Exercise brief ▸ Reproduce the records word for word, starting at the line that contains "The height and width of the screenshot is (720, 1280)." and ending at the last line of the records.

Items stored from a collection
============
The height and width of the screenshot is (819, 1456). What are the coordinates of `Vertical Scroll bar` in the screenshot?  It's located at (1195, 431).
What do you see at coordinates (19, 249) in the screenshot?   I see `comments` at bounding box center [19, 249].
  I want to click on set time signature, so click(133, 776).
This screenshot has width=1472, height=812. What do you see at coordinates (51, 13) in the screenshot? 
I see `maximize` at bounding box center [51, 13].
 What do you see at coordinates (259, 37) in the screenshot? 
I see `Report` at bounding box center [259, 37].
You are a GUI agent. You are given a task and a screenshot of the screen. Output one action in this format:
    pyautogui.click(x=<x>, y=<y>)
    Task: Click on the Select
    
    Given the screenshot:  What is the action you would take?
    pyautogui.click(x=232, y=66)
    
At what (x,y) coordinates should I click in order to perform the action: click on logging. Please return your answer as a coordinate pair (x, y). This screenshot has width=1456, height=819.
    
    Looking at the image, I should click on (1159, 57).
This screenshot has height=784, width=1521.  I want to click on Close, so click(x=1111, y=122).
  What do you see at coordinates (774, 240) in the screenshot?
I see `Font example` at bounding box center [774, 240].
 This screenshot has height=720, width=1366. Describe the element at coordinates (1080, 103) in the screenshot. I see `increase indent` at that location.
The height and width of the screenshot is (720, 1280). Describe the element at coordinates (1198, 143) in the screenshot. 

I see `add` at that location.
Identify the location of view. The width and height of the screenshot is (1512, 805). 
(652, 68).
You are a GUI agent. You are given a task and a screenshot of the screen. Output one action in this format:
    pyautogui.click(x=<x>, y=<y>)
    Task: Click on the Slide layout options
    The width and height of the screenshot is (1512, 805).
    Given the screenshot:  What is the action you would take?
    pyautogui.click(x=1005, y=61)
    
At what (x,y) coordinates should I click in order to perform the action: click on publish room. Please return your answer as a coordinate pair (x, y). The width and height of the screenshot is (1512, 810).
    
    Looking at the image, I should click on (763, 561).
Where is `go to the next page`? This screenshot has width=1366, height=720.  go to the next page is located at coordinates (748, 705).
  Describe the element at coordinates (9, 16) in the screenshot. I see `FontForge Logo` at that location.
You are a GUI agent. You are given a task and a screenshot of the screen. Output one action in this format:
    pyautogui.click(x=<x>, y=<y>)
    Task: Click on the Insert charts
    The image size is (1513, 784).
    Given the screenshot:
============
Task result ▸
The height and width of the screenshot is (720, 1280). Describe the element at coordinates (1198, 143) in the screenshot. 

I see `add` at that location.
Identify the location of view. The width and height of the screenshot is (1512, 805). 
(652, 68).
You are a GUI agent. You are given a task and a screenshot of the screen. Output one action in this format:
    pyautogui.click(x=<x>, y=<y>)
    Task: Click on the Slide layout options
    The width and height of the screenshot is (1512, 805).
    Given the screenshot:  What is the action you would take?
    pyautogui.click(x=1005, y=61)
    
At what (x,y) coordinates should I click in order to perform the action: click on publish room. Please return your answer as a coordinate pair (x, y). The width and height of the screenshot is (1512, 810).
    
    Looking at the image, I should click on (763, 561).
Where is `go to the next page`? This screenshot has width=1366, height=720.  go to the next page is located at coordinates (748, 705).
  Describe the element at coordinates (9, 16) in the screenshot. I see `FontForge Logo` at that location.
You are a GUI agent. You are given a task and a screenshot of the screen. Output one action in this format:
    pyautogui.click(x=<x>, y=<y>)
    Task: Click on the Insert charts
    The image size is (1513, 784).
    Given the screenshot:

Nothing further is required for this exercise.